---- Material provided

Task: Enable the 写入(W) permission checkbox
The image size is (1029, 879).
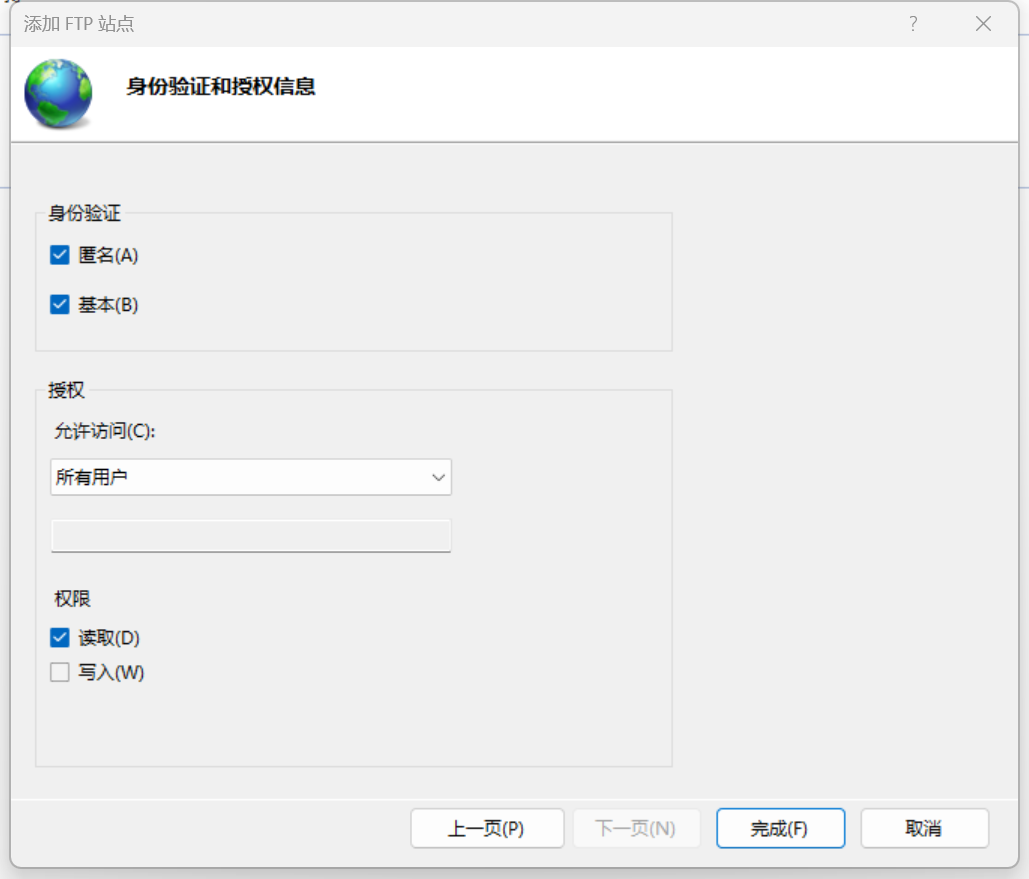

--------
---- Material provided

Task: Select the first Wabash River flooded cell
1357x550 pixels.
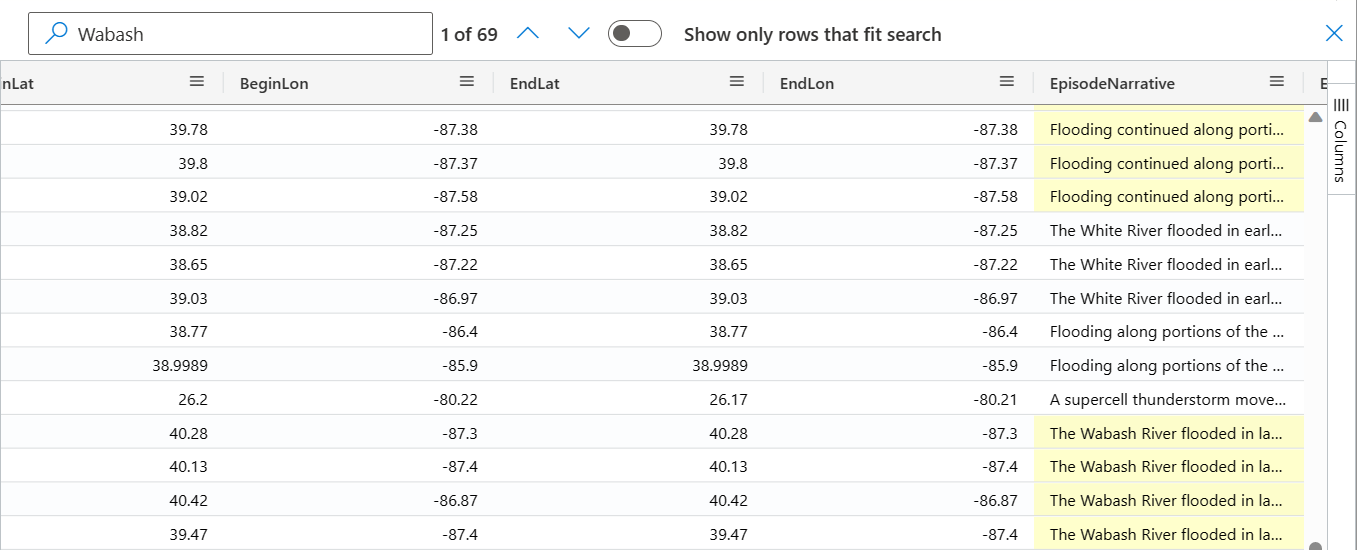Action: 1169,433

--------

Send back exactly the lines of the listing above starting at the one with "Task: Enable the 写入(W) permission checkbox" and ending at the one with "The image size is (1029, 879).", inclusive, and no others.

Task: Enable the 写入(W) permission checkbox
The image size is (1029, 879).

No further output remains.